From Blood Screen to Silver Screen: Theranos Goes Hollywood

May 06, 2019

Medical labs are not usually the stuff of Hollywood. But the story of Theranos and its charismatic leader, Elizabeth Holmes, has attracted film makers the way regular law-abiding labs never do.

The Theranos Story Line

In case you’ve forgotten, Ms. Holmes is the Stanford University dropout who, clad in black turtlenecks like her idol and inspiration, Steve Jobs, positioned Theranos as the lab industry’s version of Apple. Her pitch centered around breakthrough finger-stick miniaturization technology supposedly capable of testing microscopic samples as accurately and a lot more conveniently than any other lab on the planet could.

Investors were impressed and soon billions of dollars of capital were flowing into Theranos. At its peak, The Wall Street Journal valued the company at over $9 billion. And it wasn’t just Silicon Valley and Wall Street. High-profile retailers like Walgreens fell for the pitch and eagerly sought to align themselves with Theranos. The media, too, fell under the Ms. Holmes’ charm and lauded her as a visionary.

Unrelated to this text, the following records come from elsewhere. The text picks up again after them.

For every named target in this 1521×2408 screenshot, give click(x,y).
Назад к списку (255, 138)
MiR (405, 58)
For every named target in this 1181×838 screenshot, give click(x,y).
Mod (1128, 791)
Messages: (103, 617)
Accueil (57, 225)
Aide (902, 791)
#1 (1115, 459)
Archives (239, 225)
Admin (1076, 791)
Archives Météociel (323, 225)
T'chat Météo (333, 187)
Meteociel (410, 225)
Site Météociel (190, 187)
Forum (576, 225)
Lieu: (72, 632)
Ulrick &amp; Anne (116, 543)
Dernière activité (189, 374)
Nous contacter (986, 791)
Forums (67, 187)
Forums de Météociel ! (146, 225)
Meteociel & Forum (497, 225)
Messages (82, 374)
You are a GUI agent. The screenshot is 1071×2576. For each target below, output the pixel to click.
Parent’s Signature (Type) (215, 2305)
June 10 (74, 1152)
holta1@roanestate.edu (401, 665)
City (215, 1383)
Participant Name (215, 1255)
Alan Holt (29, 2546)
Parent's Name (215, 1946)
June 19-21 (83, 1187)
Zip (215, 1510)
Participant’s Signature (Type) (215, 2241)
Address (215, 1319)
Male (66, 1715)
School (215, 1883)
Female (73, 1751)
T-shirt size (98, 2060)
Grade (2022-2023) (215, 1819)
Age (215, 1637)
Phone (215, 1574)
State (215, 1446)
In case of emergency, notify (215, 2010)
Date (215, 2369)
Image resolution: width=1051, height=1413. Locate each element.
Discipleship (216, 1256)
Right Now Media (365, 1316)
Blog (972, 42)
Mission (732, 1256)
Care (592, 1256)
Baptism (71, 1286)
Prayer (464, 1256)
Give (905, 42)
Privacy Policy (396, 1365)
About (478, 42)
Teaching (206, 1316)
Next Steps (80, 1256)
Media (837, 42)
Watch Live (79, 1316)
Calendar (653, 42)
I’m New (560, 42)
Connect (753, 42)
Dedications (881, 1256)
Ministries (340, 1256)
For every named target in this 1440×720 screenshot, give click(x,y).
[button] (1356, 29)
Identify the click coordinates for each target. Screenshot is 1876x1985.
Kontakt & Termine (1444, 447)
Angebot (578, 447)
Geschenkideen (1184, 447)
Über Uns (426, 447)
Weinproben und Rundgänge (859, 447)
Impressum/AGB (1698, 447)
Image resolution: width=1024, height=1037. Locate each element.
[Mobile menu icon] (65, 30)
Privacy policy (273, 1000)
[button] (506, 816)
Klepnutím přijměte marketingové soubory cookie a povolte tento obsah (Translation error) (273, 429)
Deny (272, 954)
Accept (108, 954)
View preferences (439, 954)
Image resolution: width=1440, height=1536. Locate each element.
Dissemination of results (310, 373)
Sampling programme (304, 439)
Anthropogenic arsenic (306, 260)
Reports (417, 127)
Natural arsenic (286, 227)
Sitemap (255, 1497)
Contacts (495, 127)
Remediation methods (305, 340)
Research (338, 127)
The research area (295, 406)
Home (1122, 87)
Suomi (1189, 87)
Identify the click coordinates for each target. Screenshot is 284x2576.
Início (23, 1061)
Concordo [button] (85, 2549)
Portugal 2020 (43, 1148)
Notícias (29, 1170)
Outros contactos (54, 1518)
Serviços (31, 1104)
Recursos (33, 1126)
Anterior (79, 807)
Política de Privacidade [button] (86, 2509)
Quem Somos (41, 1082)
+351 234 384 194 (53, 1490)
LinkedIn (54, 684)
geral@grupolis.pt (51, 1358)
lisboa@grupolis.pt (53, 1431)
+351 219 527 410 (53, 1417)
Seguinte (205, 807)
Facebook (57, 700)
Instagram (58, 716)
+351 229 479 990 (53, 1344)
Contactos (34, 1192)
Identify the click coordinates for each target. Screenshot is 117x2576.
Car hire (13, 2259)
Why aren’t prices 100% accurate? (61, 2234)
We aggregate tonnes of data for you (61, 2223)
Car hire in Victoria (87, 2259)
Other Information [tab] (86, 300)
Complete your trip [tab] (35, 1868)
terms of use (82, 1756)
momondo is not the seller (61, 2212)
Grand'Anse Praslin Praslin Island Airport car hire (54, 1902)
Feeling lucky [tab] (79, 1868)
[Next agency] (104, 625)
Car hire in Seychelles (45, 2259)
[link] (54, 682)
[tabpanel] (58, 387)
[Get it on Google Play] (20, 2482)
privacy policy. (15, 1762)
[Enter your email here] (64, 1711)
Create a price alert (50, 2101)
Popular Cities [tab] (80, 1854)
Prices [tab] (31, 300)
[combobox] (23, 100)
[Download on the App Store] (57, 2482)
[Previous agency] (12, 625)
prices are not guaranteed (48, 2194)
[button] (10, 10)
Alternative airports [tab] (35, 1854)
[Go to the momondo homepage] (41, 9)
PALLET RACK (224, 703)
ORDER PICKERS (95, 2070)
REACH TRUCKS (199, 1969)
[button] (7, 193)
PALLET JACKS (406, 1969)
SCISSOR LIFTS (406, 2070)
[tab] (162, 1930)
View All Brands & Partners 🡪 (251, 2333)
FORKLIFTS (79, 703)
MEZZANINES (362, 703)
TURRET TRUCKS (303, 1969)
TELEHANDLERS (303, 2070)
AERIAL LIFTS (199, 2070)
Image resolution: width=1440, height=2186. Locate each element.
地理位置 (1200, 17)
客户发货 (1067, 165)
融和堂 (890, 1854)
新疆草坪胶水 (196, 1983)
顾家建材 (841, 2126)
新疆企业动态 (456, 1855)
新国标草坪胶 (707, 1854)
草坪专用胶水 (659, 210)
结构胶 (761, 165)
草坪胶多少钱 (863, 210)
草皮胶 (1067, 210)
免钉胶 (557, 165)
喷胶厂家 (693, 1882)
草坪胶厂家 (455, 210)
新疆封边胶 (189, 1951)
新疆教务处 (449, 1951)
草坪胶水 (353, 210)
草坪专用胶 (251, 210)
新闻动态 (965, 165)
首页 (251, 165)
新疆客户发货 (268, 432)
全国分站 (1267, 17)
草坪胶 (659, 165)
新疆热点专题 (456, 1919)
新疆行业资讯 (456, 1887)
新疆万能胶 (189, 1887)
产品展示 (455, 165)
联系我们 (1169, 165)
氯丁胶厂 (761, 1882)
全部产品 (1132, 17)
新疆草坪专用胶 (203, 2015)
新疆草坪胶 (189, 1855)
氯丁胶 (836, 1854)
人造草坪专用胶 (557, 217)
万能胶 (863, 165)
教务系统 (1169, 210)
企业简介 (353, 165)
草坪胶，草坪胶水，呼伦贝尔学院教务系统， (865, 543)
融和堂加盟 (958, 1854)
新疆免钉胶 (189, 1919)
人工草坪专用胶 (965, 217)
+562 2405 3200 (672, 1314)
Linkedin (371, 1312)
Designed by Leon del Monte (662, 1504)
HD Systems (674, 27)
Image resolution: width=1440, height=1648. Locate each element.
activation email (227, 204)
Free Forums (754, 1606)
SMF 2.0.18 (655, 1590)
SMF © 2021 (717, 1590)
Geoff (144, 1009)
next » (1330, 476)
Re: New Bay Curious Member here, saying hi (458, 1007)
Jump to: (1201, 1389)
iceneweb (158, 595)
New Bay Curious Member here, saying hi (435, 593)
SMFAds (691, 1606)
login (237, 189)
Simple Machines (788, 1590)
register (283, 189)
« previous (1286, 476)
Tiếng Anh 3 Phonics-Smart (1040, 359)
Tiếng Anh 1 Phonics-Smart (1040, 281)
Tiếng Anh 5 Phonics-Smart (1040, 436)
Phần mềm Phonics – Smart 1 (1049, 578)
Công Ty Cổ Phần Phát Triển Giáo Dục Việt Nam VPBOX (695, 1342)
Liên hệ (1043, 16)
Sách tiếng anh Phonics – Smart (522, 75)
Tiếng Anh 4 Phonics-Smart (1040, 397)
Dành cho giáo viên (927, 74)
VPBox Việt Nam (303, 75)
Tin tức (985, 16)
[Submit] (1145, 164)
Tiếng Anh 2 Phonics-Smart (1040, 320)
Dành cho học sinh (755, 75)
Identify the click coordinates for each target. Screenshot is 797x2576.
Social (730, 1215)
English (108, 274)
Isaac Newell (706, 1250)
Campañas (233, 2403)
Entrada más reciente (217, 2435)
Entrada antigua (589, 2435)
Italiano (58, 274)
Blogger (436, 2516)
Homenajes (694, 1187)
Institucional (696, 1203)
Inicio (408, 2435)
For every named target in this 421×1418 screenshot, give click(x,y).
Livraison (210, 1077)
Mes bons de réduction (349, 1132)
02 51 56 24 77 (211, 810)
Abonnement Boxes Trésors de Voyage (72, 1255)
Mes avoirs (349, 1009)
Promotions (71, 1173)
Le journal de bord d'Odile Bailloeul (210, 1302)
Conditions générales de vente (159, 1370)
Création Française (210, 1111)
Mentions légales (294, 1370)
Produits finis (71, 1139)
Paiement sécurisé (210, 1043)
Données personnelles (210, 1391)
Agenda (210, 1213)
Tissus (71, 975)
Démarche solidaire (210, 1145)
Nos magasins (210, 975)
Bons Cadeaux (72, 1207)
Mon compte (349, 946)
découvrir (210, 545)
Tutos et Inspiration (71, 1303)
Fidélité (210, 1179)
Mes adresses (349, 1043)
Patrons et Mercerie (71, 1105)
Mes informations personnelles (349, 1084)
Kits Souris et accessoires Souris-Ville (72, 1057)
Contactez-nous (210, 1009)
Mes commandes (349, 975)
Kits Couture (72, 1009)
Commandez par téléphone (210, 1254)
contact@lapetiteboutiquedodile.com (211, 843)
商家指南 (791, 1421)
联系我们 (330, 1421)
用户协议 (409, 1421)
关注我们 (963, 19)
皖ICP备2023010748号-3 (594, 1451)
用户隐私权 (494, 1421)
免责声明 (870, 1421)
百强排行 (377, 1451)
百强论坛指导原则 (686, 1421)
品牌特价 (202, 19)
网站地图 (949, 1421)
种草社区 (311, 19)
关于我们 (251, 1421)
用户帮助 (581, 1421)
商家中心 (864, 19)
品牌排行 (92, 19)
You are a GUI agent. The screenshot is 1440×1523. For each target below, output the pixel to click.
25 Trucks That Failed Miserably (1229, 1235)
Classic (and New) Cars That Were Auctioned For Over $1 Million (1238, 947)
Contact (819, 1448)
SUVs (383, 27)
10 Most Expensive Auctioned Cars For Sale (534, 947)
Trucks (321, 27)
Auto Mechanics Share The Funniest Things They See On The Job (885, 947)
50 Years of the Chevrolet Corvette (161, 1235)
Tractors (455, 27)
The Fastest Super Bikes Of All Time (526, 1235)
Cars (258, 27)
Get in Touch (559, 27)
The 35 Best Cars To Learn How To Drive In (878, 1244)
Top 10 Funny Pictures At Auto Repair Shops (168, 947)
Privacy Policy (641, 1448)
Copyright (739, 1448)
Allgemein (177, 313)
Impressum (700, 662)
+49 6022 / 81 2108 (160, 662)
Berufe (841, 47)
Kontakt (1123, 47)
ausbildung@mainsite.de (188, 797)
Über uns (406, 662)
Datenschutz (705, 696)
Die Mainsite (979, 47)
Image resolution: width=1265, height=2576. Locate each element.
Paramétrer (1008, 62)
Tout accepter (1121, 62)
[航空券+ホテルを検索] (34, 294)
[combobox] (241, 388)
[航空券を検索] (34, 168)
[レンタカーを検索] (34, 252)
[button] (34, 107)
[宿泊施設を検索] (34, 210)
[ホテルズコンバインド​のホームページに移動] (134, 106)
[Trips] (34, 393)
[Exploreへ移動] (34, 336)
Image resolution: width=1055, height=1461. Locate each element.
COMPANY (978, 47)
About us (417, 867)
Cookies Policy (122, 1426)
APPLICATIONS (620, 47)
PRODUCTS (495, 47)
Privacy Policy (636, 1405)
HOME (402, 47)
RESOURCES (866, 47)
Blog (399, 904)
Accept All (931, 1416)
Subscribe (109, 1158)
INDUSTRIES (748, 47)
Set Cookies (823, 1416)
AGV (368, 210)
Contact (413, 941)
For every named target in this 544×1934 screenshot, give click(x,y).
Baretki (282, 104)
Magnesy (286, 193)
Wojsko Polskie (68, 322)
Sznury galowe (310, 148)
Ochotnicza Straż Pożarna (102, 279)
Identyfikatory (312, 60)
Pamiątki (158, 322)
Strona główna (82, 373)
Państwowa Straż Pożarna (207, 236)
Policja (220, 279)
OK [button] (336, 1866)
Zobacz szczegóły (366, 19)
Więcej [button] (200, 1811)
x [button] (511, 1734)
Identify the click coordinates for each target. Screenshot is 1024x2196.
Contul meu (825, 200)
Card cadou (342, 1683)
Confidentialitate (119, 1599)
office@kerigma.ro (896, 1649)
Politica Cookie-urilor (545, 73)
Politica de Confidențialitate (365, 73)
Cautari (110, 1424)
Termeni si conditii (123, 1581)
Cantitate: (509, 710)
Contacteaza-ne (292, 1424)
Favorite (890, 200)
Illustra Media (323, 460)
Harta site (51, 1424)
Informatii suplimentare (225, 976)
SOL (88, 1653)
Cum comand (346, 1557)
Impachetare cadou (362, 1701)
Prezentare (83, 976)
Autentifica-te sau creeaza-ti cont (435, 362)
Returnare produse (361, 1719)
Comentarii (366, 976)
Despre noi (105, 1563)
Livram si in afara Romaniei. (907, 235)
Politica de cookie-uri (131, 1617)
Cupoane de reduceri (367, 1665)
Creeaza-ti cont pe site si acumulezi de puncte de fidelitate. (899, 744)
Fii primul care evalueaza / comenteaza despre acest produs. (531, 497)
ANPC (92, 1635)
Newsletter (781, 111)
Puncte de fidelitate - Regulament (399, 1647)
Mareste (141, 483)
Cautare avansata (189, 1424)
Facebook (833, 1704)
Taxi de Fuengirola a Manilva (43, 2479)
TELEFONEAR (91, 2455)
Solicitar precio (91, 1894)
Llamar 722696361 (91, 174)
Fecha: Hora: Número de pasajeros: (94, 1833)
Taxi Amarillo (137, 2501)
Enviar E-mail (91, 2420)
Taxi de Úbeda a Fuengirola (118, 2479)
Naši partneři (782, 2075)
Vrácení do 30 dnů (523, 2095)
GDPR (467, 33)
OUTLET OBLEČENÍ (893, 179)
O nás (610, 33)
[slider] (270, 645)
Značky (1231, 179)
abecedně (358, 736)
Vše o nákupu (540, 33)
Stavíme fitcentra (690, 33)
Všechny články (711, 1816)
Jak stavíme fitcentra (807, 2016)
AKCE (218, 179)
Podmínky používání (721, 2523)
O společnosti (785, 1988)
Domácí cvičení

But not all of the media. WSJ reporter John Carreyou was among the first to spot signs of trouble in the form of disgruntled former Theranos employees who had been previously intimidated to keep their insider doubts to themselves. With the help of some brave whistleblowers, Carreyou was able to piece together the story that Theranos’ groundbreaking technology was nothing of the sort. Theranos not only used analyzers from other manufacturers but did so in ways that violated federal CLIA guidelines.

Regulators swooped in and soon Theranos was up to its eyeballs in legal troubles—revocation of CLIA certification, consumer fraud, stock fraud and a massive lawsuit by previous partner Walgreens. By the end of 2018, Theranos was out of money and out of business and Ms. Holmes and her former partner Sunny Balwani faced criminal fraud and conspiracy charges. While investors lost billions, the true victims of the Theranos lie were the patients who relied on the inaccurate test results generated by Theranos labs.

Theranos On Screen

But interest in Theranos did not end with the company’s dissolution. HBO was the first to recognize the entertainment value of the Theranos story, producing an investigative documentary “The Inventor: Out for Blood in Silicon Valley,” that premiered at the 2019 Sundance Film Festival in January and aired on the network two months later.

And now a feature film, called “Bad Blood,” which is reportedly based on Mr. Carreyou’s book of the same title, is currently in production, starring Jennifer Lawrence as Ms. Holmes. Of course, by the time the film premieres, Ms. Holmes might have been forced to trade in her black turtlenecks for an orange one-piece.